“Maleficent. Signora del male”, nelle sale cinematografiche dal 17 ottobre, è tutto sommato un film che sa stare in equilibrio, anche per un pubblico adulto. Forse perché niente è mai troppo; non c’è una pienezza nel bene, non c’è una pienezza nel male. Il fulcro del film è sulla carta il matrimonio tra la principessa Aurora e il principe Filippo, ma i due amanti non sono certo i protagonisti della pellicola che si regge sulle figure catalizzatrici di Angelina Jolie (Malefica) e Michelle Pfeiffer (la regina Ingrith). Le due Signore lottano
per conservare la loro radice malefica, e senza dubbio una delle due riesce ad ancorarsi di più alla sua volontà.
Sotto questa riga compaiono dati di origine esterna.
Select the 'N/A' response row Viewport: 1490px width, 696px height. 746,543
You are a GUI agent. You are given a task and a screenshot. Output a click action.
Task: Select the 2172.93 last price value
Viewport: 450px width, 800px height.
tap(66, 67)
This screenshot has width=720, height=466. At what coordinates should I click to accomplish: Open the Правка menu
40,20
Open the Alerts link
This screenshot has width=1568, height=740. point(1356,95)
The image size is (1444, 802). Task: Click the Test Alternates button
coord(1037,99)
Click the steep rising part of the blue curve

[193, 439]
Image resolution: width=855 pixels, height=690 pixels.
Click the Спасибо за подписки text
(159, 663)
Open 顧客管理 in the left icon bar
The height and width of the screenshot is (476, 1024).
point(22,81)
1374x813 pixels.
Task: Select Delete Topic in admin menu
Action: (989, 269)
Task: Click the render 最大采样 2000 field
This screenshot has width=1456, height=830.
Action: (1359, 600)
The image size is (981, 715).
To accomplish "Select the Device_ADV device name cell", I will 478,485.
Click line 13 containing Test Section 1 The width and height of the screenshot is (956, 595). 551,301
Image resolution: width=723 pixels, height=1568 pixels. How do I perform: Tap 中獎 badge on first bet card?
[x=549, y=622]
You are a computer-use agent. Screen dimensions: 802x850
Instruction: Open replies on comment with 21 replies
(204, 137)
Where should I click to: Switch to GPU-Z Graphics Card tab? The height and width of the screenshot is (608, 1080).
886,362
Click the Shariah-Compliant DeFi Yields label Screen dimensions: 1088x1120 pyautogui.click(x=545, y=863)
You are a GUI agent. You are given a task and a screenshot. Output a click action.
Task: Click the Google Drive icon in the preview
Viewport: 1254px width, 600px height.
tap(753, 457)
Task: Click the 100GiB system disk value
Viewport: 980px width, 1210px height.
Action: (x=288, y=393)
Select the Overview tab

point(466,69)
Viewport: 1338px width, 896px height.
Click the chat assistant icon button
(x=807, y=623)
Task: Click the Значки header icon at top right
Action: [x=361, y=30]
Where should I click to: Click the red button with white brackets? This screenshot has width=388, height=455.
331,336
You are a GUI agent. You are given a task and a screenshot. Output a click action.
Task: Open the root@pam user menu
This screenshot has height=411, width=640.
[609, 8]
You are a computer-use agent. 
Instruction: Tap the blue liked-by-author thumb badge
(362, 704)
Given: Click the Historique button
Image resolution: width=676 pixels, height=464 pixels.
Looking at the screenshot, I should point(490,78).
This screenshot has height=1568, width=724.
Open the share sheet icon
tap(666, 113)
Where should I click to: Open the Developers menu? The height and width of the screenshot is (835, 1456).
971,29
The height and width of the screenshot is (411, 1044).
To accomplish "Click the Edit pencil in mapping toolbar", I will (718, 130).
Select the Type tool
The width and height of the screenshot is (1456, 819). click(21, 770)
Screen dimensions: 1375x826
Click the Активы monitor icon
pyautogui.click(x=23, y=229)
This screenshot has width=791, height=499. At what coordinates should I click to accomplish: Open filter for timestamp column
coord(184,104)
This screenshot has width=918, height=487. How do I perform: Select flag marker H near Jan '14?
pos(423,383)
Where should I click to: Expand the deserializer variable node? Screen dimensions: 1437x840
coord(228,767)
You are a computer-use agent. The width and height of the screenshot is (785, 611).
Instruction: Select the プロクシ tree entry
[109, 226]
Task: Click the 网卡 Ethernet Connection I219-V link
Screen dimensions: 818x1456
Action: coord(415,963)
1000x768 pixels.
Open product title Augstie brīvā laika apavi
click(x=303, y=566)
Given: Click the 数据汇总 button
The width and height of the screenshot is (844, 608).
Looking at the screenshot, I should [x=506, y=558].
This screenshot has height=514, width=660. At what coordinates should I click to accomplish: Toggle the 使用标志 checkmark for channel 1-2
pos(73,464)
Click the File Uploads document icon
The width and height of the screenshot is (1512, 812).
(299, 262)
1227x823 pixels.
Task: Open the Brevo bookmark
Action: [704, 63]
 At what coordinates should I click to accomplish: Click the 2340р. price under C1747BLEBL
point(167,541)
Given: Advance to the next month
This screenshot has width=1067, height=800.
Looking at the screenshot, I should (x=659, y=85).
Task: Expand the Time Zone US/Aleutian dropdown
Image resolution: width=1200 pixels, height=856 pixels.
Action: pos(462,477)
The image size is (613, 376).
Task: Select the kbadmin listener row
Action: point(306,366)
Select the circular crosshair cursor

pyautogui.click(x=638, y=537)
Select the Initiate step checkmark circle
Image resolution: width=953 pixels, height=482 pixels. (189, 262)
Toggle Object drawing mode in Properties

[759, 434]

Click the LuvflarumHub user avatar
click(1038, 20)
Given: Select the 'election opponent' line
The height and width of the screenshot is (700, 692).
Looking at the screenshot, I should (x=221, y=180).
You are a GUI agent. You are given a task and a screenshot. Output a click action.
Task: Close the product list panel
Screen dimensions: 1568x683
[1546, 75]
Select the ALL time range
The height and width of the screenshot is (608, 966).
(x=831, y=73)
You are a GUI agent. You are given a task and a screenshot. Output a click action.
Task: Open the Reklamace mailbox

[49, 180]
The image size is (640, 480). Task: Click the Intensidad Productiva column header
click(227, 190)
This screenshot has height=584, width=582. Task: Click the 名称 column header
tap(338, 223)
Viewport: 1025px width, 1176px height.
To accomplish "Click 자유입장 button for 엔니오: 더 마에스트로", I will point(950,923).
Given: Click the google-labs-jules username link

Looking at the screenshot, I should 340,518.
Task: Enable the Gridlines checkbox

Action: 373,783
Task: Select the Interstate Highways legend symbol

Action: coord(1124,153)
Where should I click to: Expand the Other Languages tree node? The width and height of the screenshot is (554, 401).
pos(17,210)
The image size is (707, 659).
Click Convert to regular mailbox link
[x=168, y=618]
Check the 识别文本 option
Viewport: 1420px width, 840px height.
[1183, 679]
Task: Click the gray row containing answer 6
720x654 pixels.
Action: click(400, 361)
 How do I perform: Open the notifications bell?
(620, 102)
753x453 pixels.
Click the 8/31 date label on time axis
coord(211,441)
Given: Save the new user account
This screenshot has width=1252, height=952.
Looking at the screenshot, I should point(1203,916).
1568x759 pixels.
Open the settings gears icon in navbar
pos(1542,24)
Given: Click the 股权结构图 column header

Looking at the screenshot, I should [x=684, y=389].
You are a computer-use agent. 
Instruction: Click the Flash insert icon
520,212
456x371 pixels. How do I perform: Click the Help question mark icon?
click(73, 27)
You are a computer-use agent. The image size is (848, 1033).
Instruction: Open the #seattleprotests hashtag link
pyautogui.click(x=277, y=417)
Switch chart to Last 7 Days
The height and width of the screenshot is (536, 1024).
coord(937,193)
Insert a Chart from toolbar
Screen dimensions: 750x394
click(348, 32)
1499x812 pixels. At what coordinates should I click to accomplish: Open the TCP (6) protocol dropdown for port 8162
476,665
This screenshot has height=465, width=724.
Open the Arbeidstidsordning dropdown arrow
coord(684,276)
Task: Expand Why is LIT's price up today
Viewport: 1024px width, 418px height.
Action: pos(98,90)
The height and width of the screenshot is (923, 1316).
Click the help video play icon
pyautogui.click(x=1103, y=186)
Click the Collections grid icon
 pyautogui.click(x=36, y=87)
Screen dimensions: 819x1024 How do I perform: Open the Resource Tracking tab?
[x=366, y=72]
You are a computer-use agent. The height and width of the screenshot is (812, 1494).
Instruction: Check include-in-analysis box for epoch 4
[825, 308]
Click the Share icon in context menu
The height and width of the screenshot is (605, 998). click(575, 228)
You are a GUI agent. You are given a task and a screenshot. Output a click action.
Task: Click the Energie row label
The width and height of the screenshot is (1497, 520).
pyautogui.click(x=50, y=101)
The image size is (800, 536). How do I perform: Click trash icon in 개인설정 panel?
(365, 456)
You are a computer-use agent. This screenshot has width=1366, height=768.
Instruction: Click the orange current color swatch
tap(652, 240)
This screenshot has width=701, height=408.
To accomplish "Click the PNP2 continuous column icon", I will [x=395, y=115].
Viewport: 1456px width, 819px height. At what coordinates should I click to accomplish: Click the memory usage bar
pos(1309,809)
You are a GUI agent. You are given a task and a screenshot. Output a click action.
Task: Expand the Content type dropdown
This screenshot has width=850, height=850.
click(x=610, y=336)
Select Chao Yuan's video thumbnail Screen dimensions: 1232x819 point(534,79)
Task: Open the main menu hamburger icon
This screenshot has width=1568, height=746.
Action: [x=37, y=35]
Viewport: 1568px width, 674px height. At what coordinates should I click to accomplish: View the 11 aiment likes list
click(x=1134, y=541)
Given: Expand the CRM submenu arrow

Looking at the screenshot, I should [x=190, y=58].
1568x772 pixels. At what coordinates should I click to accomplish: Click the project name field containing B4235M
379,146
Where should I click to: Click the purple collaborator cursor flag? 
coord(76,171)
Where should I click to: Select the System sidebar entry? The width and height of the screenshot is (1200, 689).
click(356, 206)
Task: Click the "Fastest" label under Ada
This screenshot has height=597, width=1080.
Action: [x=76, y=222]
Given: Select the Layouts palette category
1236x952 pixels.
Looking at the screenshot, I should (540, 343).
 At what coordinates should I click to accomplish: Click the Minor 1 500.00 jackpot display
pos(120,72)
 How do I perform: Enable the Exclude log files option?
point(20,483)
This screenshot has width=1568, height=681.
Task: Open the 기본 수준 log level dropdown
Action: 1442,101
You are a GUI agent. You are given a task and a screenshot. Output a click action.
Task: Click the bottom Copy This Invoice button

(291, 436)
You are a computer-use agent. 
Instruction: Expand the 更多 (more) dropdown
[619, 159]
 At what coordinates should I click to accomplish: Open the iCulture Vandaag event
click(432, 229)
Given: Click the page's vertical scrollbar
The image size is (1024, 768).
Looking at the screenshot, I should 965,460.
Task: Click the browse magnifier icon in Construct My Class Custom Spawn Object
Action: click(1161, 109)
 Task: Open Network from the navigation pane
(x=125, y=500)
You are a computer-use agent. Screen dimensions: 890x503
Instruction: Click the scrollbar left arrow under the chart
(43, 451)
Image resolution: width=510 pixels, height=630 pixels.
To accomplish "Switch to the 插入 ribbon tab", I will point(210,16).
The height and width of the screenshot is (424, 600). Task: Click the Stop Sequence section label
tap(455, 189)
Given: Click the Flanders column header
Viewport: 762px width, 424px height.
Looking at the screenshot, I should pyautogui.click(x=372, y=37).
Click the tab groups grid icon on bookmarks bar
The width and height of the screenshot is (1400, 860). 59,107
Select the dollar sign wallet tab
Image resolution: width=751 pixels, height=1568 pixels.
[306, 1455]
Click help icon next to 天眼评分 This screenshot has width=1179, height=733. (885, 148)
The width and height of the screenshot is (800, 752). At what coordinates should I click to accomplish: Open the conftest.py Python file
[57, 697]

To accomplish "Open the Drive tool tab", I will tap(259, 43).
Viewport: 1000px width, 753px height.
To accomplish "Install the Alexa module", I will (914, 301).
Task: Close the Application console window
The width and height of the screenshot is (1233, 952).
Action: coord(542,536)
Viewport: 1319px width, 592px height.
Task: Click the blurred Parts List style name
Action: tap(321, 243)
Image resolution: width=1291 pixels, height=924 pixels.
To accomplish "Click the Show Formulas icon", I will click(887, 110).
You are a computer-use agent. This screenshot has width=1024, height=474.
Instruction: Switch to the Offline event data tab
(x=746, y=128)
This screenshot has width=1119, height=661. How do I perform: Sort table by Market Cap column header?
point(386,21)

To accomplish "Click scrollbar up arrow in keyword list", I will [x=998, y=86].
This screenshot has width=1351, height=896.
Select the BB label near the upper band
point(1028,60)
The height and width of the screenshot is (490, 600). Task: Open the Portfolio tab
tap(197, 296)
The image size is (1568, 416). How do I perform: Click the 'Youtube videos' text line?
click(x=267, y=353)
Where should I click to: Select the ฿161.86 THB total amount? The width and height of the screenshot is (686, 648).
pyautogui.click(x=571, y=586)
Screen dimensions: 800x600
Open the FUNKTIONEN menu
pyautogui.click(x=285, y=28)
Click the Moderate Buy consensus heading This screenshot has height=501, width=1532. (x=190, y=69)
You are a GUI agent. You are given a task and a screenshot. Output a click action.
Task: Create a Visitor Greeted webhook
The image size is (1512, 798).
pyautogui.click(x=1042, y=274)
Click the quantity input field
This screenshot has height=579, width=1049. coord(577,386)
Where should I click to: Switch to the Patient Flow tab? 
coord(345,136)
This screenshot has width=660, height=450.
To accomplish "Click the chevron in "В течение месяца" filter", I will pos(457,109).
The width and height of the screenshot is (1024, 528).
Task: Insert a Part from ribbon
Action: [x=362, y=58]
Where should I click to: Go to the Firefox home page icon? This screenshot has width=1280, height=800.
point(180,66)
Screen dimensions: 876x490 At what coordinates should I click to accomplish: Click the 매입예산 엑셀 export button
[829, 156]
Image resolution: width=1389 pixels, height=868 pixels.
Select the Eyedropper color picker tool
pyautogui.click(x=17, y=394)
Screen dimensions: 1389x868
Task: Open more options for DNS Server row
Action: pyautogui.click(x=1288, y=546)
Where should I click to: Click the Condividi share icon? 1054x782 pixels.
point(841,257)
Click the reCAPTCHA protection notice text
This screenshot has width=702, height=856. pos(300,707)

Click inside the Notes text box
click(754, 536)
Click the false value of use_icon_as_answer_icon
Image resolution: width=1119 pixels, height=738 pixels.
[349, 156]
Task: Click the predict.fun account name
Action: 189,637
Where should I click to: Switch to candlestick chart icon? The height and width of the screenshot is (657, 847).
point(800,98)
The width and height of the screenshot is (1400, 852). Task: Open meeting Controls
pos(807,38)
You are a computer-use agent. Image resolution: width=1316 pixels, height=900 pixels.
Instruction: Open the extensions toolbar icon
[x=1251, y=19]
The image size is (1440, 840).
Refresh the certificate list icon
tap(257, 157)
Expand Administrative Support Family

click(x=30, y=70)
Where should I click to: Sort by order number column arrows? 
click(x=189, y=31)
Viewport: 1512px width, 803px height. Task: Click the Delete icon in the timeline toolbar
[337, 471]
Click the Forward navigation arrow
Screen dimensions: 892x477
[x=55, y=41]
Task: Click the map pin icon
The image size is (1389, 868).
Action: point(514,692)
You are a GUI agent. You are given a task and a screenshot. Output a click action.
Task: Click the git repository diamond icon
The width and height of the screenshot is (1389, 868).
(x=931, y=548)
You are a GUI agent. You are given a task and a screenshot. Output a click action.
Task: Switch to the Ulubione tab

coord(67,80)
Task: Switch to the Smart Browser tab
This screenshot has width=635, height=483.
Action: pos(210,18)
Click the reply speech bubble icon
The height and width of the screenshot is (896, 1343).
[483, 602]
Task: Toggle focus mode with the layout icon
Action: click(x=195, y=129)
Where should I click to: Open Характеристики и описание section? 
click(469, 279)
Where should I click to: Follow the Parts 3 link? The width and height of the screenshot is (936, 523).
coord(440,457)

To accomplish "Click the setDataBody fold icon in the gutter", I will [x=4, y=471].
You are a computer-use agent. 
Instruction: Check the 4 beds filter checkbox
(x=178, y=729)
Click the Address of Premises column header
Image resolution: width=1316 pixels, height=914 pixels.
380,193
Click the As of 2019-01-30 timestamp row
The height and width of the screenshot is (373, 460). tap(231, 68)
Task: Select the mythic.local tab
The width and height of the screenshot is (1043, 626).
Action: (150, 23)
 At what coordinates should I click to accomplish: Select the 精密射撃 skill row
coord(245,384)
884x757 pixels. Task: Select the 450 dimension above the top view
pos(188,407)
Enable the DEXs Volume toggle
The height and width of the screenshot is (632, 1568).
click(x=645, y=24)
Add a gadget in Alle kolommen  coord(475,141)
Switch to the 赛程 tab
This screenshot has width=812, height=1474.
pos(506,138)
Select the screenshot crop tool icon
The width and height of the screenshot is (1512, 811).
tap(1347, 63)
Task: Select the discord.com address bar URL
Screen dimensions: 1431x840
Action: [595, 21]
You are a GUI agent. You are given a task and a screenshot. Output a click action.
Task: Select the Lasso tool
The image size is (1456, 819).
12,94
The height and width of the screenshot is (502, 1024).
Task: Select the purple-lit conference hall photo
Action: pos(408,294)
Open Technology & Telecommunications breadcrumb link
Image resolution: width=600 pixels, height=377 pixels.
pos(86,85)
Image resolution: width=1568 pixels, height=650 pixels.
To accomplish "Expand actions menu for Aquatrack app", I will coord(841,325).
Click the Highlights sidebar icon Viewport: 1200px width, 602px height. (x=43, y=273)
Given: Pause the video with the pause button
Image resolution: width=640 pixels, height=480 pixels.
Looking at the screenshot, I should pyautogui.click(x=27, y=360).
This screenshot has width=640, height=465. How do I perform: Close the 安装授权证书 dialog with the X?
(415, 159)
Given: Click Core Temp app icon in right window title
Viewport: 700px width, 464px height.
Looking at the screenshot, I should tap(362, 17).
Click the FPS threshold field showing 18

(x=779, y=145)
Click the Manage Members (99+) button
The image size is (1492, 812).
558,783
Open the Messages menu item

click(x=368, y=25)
Anche il male, come il bene, non ha basi solide ma vacilla alla ricerca di quello che non è. C’è un istinto che spinge a livellare tutto, in modo che i sentimenti non puntino troppo in alto, o troppo in basso. E in questo “Maleficent. Signora del male” è una fiaba veritiera. Si respira poco amore letterario, anche se i due non protagonisti si dichiarano perdutamente innamorati. L’amore per incarnarsi ed essere compiuto,
per fondere realmente due regni diversi, per trasformare una possibile emozione in qualcosa di veramente poetico avrebbe dovuto unire il “non unibile”. Ecco, il principe Filippo si sarebbe dovuto innamorare profondamente di Malefica, o comunque di una fata oscura a lei vicina. Perché nel film Disney nonostante si arrivi all’armonia moralizzatrice fra mondi diversi, anche l’amore mantiene comunque un suo patetico equilibrio. In questa fiaba non trovi il senso nell’amore, che rimane un pretesto fuori dalla storia; tutto si incentra nella forza del male di ribellarsi a se stesso. E in quest’ottica il matrimonio fra la bella principessa e l’affascinante principe è uno sforzo inutile, il patetico equilibrio del bene.